(Stored data entries)
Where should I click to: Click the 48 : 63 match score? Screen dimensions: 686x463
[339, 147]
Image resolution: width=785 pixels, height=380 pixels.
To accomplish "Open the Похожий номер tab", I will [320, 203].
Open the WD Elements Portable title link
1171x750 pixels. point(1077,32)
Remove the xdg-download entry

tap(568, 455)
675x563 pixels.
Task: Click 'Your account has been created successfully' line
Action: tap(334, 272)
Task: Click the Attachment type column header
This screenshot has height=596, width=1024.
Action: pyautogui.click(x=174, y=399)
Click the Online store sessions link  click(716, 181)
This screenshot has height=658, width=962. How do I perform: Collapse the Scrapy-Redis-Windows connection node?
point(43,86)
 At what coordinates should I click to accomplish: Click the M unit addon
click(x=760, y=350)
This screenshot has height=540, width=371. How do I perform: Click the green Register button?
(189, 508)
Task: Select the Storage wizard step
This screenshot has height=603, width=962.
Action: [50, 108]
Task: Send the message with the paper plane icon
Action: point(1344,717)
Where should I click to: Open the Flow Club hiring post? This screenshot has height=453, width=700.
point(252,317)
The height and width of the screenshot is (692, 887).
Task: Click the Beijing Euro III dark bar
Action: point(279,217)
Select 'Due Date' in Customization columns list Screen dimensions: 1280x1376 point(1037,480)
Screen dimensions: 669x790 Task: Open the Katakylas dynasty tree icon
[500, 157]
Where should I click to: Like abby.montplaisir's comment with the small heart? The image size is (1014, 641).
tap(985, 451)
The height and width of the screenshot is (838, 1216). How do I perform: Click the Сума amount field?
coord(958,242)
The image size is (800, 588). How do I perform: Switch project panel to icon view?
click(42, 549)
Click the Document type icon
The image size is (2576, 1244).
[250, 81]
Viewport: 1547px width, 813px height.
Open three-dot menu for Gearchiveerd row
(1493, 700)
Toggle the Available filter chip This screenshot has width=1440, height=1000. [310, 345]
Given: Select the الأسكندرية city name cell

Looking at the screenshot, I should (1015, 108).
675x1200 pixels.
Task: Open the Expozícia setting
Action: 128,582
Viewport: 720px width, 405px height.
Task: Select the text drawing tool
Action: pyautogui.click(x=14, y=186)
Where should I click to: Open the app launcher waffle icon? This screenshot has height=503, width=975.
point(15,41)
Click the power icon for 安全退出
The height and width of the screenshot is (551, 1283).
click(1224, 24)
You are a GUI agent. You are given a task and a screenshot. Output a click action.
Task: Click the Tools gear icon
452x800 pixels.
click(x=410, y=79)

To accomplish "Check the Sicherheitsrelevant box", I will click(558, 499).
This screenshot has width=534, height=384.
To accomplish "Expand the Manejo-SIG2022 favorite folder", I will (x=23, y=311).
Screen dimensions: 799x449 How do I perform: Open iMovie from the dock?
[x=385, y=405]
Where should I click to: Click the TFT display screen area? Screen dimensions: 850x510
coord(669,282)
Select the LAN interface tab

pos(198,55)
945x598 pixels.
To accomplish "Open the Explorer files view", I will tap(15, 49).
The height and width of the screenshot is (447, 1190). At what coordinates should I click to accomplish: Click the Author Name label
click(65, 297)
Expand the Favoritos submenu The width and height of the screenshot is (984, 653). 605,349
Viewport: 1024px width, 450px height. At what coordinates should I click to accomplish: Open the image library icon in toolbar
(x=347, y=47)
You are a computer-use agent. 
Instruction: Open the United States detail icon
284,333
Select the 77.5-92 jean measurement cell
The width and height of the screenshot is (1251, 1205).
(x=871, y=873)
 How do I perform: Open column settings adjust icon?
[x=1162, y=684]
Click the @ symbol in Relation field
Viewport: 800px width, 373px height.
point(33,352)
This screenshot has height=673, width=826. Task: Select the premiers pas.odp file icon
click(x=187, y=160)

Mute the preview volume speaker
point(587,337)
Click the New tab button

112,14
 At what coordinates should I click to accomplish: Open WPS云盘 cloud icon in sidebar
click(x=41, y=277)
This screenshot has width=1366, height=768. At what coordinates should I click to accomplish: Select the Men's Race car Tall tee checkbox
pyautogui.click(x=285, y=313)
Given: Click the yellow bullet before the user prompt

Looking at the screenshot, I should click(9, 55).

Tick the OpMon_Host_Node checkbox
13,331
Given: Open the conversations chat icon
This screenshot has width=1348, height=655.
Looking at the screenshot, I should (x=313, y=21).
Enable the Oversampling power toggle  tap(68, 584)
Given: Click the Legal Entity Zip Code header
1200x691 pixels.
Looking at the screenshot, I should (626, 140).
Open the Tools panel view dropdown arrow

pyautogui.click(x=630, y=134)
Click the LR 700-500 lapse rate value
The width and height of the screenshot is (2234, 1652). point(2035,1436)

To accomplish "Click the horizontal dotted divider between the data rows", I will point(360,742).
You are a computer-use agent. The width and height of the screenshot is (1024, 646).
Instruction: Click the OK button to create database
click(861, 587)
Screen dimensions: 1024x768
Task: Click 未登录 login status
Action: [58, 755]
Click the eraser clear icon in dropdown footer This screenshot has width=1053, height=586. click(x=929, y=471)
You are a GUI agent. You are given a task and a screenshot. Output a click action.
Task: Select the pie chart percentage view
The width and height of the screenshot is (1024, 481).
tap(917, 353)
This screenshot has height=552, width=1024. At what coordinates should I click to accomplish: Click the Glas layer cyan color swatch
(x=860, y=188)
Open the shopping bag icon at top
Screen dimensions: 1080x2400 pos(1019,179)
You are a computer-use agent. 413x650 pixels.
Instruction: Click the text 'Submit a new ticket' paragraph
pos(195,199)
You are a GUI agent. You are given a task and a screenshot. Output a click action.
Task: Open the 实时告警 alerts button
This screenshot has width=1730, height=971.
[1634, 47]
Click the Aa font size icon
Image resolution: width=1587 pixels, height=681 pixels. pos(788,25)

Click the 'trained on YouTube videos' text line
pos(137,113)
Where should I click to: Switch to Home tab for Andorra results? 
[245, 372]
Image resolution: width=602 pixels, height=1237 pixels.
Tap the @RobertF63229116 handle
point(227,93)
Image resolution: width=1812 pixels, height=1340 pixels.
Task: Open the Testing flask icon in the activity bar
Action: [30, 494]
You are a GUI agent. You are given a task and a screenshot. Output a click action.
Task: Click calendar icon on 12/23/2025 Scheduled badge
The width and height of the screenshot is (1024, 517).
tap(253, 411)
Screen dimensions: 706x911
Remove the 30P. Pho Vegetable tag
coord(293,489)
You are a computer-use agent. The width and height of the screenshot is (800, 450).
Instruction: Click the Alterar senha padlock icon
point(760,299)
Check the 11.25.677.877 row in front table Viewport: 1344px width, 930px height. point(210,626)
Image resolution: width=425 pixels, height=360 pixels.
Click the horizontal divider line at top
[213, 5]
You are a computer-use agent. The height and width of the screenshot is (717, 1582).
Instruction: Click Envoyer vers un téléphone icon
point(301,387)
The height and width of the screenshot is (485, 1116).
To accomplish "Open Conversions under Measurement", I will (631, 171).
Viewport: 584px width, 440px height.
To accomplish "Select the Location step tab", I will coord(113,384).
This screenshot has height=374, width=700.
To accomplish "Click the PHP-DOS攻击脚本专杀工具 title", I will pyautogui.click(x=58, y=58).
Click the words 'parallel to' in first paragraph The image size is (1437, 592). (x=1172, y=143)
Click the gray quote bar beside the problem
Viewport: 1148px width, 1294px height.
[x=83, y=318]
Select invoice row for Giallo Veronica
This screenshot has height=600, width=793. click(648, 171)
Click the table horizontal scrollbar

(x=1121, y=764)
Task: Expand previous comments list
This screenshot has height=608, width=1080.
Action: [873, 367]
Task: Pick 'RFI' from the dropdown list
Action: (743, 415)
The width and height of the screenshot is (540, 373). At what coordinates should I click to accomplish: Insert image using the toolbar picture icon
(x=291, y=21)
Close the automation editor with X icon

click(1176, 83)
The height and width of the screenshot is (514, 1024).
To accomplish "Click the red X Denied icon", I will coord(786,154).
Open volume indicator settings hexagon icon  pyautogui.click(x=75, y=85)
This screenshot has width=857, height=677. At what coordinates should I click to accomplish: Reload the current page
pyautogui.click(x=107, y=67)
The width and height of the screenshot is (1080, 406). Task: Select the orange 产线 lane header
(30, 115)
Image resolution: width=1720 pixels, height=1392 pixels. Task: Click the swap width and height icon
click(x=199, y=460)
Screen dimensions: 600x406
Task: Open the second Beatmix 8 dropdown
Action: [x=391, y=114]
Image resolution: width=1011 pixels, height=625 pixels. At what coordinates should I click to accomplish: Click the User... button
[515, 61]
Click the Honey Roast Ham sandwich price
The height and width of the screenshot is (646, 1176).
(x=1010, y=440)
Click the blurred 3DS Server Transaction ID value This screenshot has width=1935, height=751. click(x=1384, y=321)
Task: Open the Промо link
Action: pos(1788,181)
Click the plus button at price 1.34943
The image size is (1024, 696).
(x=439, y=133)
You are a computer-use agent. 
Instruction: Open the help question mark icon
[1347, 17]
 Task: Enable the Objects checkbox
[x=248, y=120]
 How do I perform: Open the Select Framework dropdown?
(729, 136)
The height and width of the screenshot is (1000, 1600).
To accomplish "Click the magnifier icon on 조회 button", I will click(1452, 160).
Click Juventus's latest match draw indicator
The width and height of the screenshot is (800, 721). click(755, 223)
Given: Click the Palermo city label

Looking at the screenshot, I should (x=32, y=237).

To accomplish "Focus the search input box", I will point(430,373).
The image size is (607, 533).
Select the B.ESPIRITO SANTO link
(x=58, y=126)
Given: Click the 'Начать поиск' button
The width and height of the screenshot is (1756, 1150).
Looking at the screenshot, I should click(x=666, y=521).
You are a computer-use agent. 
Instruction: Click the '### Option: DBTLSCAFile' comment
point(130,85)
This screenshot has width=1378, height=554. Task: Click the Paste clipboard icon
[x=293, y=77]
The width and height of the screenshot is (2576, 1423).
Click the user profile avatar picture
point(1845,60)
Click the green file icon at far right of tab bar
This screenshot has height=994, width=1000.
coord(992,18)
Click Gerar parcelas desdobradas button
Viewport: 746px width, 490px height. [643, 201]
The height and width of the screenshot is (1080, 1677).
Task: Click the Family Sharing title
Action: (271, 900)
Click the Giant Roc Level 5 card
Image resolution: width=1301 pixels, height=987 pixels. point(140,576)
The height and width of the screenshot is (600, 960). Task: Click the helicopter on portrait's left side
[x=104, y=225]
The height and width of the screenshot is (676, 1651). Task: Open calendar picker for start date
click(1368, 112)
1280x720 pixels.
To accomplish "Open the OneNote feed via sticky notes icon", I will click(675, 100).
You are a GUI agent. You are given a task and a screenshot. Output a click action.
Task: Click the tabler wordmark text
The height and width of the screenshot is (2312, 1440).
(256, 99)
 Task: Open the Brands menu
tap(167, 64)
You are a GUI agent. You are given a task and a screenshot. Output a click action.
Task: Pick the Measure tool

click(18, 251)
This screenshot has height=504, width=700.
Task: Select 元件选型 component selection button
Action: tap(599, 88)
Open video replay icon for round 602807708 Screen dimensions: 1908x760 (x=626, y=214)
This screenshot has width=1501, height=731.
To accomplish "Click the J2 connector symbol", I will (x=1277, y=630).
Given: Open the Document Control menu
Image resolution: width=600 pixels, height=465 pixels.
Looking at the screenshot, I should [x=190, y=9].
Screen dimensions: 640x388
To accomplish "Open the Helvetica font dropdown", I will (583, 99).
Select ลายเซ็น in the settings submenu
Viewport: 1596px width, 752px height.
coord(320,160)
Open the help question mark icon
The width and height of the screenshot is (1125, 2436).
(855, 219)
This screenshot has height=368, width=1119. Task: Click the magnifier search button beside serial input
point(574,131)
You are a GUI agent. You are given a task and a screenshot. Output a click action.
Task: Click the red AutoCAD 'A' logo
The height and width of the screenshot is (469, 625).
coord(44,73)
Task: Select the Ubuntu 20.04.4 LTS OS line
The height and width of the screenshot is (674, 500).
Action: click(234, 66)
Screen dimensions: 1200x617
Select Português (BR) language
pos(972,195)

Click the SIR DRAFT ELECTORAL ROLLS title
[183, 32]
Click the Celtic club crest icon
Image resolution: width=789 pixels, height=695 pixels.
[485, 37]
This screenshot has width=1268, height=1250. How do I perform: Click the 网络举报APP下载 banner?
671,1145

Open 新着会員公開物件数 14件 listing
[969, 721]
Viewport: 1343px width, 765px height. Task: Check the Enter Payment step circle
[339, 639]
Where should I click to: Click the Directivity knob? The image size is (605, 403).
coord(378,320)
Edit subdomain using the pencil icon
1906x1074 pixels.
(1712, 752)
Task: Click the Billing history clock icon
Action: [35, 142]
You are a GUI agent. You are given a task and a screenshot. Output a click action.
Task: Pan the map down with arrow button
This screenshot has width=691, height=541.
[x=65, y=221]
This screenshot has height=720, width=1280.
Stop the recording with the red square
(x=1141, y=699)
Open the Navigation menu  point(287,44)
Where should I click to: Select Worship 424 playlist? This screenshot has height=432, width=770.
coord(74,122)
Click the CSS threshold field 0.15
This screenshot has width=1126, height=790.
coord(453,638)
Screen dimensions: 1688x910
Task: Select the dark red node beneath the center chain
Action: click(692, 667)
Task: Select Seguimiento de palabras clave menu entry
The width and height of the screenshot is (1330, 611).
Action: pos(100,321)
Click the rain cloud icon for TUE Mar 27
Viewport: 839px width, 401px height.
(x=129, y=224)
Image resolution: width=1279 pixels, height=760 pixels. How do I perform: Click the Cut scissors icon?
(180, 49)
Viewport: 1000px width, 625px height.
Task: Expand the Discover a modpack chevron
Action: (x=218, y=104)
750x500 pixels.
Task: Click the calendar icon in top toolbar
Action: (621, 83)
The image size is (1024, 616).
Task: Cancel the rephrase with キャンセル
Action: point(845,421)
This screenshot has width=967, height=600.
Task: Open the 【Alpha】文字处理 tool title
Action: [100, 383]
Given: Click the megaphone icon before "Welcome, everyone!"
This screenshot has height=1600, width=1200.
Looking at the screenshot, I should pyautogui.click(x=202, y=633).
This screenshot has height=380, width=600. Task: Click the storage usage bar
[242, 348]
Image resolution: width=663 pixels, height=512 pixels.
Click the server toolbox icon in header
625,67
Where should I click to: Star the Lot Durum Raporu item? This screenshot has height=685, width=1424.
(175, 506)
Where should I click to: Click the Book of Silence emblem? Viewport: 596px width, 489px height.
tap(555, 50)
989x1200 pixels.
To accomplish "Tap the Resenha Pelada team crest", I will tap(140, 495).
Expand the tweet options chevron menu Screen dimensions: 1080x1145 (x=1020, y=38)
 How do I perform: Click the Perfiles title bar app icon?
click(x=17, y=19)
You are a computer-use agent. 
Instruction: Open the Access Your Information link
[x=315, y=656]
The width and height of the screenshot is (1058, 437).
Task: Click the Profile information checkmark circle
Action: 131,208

(TASK DIRECTIONS)
The required output is every line from the one with "Image resolution: width=663" to the final line of the entries, repeated exactly and with nothing else.

(EXERCISE RESULT)
Image resolution: width=663 pixels, height=512 pixels.
Click the server toolbox icon in header
625,67
Where should I click to: Star the Lot Durum Raporu item? This screenshot has height=685, width=1424.
(175, 506)
Where should I click to: Click the Book of Silence emblem? Viewport: 596px width, 489px height.
tap(555, 50)
989x1200 pixels.
To accomplish "Tap the Resenha Pelada team crest", I will tap(140, 495).
Expand the tweet options chevron menu Screen dimensions: 1080x1145 (x=1020, y=38)
 How do I perform: Click the Perfiles title bar app icon?
click(x=17, y=19)
You are a computer-use agent. 
Instruction: Open the Access Your Information link
[x=315, y=656]
The width and height of the screenshot is (1058, 437).
Task: Click the Profile information checkmark circle
Action: 131,208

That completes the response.